-- Start of PASSAGE --

# Help me back off some



## lisalovestom (Oct 10, 2010)

Hi everyone! I'm new here and would love some advice. A little background first. My husband and I will be married 20 years in March. He is 41 and I am almost 38. We have one child, a girl who is 17. I've always wanted lots of sex and it used to be a major fight between us. I think sorta a control issue honestly. Now, we seem to be on the same wavelength overall. We usually have sex 4 or 5 times a week but lots of weeks it'll be more than that. When we do mess around my husband is very generous with me - I'll usually have lots of orgasms before he has his. What is the problem, right?

Well, I feel as though I'm always doing the chasing. I hate that feeling! I feel like I'm the one making the sexy comments, making sure we have sex, creating situations where we will have sex, flirting, and so on. He does it too, but not nearly as often as me and usually as more of a response to me. I'm tired of that though! I want to feel chased and desired.

-- End of PASSAGE --
-- Start of RECORD SET --

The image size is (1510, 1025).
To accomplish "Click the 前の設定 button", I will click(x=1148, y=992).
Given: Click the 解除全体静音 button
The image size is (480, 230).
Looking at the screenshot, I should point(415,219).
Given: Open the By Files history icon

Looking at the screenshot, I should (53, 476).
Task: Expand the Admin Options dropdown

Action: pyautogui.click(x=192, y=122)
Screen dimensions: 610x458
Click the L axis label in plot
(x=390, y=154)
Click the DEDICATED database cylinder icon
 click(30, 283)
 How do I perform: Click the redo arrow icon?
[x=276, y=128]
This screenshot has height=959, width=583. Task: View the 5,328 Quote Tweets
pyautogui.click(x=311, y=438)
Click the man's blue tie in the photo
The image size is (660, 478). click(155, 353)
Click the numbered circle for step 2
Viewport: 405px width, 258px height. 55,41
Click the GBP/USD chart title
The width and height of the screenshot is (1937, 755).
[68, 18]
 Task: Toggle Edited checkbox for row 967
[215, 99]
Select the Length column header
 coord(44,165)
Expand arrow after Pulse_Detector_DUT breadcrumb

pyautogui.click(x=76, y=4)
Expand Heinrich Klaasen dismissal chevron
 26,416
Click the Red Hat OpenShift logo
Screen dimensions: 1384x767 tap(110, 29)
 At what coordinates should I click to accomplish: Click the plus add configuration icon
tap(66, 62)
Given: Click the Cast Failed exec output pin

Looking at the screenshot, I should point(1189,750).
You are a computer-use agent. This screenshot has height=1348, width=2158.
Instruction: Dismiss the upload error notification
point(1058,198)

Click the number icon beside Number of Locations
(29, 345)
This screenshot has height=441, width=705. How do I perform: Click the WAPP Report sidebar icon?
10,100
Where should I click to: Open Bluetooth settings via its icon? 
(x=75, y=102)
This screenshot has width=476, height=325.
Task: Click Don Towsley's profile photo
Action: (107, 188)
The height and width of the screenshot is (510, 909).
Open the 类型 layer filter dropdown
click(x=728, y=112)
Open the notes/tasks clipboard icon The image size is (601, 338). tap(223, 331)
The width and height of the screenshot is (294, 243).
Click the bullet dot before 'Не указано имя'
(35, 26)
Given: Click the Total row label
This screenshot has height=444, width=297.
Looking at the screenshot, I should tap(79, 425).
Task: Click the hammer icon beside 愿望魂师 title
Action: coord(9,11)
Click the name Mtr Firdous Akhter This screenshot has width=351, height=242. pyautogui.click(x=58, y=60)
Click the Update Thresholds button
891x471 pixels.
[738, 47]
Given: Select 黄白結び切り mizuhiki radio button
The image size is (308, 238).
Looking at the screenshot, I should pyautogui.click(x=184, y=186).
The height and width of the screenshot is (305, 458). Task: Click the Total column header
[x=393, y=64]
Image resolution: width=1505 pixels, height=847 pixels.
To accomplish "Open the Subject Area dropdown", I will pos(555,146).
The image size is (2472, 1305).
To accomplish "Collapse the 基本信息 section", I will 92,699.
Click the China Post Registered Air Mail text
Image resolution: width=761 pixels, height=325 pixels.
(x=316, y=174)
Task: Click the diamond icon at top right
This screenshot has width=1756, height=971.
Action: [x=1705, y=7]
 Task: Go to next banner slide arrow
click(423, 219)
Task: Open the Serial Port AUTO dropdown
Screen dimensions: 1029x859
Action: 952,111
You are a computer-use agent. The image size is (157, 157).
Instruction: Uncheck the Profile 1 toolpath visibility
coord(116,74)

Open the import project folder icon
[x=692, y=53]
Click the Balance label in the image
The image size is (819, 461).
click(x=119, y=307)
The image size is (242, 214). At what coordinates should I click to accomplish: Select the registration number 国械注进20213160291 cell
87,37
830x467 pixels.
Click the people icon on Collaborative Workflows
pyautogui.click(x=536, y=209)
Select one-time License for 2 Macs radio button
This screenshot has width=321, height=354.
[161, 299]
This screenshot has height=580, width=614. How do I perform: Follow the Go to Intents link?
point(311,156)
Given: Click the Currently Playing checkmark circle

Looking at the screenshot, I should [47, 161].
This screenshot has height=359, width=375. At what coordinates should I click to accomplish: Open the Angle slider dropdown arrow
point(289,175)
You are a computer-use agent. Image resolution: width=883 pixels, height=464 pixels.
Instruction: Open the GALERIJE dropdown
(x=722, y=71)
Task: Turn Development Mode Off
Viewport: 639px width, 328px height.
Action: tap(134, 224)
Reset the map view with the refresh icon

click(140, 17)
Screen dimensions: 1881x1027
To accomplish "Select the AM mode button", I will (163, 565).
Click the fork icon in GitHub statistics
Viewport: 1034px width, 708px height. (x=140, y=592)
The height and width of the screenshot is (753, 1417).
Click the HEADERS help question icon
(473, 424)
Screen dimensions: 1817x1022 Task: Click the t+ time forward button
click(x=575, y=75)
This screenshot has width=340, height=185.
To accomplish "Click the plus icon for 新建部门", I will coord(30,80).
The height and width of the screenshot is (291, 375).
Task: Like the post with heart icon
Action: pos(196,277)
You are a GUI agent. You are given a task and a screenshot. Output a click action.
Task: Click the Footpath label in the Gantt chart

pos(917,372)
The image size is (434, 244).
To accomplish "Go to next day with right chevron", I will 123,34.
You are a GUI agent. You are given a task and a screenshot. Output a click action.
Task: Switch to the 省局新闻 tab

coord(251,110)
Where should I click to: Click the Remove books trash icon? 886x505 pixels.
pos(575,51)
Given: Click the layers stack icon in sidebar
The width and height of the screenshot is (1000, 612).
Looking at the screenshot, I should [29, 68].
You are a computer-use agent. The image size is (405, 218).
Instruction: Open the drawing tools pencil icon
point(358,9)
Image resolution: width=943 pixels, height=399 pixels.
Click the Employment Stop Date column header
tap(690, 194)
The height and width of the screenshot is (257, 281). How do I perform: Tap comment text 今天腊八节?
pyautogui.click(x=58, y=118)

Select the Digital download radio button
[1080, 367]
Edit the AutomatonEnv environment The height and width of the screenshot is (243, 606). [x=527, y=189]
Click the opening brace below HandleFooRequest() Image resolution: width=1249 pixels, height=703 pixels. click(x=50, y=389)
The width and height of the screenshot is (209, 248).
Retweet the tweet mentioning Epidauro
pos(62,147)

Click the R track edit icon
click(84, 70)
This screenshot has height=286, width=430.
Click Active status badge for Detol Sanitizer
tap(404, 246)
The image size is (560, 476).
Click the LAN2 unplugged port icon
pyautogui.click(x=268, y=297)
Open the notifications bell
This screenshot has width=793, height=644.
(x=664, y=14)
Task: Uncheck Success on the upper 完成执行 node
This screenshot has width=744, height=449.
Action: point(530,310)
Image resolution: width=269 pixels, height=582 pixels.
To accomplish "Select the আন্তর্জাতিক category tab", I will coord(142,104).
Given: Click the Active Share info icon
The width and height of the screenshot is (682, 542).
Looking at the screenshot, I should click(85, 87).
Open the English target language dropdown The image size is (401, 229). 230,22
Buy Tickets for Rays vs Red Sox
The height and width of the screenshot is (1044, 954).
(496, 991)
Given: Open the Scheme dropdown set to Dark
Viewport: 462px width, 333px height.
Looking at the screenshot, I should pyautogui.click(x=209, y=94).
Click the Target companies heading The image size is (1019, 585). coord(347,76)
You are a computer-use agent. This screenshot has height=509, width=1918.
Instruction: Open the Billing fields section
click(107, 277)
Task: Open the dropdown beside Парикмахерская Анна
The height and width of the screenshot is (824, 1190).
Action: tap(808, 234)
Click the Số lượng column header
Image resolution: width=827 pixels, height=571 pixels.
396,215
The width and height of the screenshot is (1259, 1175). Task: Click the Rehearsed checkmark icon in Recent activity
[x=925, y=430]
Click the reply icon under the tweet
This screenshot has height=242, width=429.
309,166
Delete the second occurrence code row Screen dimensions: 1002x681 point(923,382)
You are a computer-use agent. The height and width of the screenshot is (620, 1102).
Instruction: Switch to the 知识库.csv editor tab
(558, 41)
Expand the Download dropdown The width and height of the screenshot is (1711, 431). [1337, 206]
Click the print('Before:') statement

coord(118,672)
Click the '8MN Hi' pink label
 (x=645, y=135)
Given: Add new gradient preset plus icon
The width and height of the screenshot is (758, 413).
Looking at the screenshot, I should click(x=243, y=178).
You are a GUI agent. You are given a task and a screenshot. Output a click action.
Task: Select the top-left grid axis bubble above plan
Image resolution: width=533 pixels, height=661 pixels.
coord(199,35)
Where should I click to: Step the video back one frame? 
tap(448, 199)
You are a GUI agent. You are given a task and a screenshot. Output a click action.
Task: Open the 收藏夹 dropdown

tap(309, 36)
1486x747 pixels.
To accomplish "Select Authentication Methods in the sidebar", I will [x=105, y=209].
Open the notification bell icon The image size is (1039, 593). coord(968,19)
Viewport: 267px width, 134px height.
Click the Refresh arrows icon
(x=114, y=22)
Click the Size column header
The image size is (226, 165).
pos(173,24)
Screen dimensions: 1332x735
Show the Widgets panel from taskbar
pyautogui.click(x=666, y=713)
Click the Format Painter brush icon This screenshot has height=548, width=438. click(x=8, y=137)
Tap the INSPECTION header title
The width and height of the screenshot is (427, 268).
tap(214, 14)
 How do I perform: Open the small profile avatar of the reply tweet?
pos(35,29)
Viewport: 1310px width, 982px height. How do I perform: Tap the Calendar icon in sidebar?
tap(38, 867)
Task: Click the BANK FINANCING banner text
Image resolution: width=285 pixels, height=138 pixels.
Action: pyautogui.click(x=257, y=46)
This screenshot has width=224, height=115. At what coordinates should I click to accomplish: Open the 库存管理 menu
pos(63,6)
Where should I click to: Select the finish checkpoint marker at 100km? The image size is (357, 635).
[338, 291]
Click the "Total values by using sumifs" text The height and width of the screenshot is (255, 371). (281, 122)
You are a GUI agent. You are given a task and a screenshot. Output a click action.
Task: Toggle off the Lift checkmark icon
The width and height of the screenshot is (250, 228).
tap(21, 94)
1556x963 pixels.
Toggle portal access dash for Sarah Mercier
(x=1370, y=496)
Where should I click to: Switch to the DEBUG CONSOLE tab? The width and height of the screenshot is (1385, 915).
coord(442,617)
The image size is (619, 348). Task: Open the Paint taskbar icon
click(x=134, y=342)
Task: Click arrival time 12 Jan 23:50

-- End of RECORD SET --

**EXERCISE GOAL**. How many years of marriage will the couple in the forum post reach in March?

**FULL RESPONSE**. 20 years.